Irving Fisher, another influential economist, formulated a theory surrounding economic depressions based on the concept of debt deflation. He contended that when debts are liquidated following a negative economic event, this can cause a significant reduction in the available credit within the economy, leading to deflation. This deflation can place additional burdens on debtors, resulting in further liquidations and ultimately spiraling into a full-blown depression.
However, contemporary economists are beginning to question these traditional views on deflation. There is a spectrum of opinions regarding the potential benefits of deflation and price deflation. A 2004 study by economists Andrew Atkeson and Patrick Kehoe examined 17 countries over a period of 180 years and revealed that 65 out of 73 instances of deflation did not result in economic downturns, while 21 out of 29 depressions occurred without any associated deflation.
How deflation affects debt and equity financing
Deflation alters the economic landscape for debt and equity financing, making it less advantageous for governments, businesses, and consumers to rely on debt. In a deflationary environment, the real value of debt increases, making repayment more burdensome. As prices fall, the purchasing power of money rises, which can lead to higher debt-to-income ratios and greater financial strain for borrowers.
Conversely, deflation enhances the appeal of savings-based equity financing. Investors often prefer companies that hold substantial cash reserves or have low levels of debt, as these firms are better positioned to weather economic downturns and capitalize on opportunities. In times of deflation, firms with strong cash positions can invest in growth initiatives or acquire distressed assets at lower prices, making them more attractive to investors.
On the other hand, companies with high levels of debt and minimal cash reserves tend to be viewed unfavorably during deflation. These firms face increased financial pressure, as their obligations become more difficult to manage in a declining price environment. This situation can lead to greater risk of default, further diminishing investor confidence.
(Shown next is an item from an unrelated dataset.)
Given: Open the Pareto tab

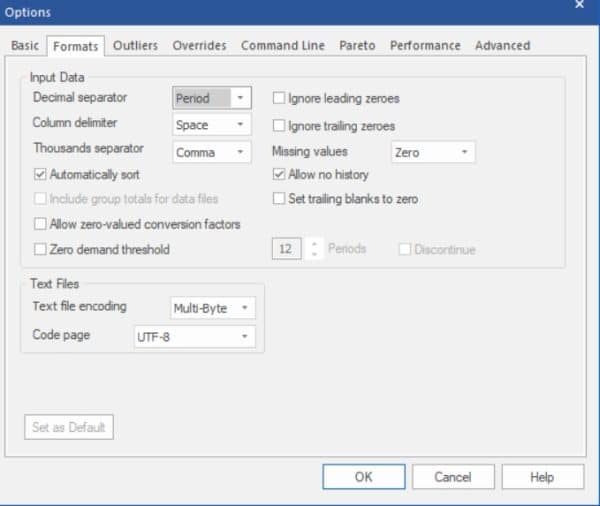Looking at the screenshot, I should click(357, 46).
Additionally, deflation typically results in rising yields and an increased risk premium for securities. As investors seek compensation for the heightened risks associated with deflation, they demand higher returns on their investments. This shift in investor behavior can lead to increased volatility in financial markets and may require companies to offer more attractive terms to attract financing.
In summary, deflation fundamentally changes the dynamics of financing by making debt more burdensome while increasing the desirability of companies that prioritize equity financing through savings and cash reserves. As the economy navigates deflationary pressures, understanding these shifts is crucial for both investors and financial decision-makers.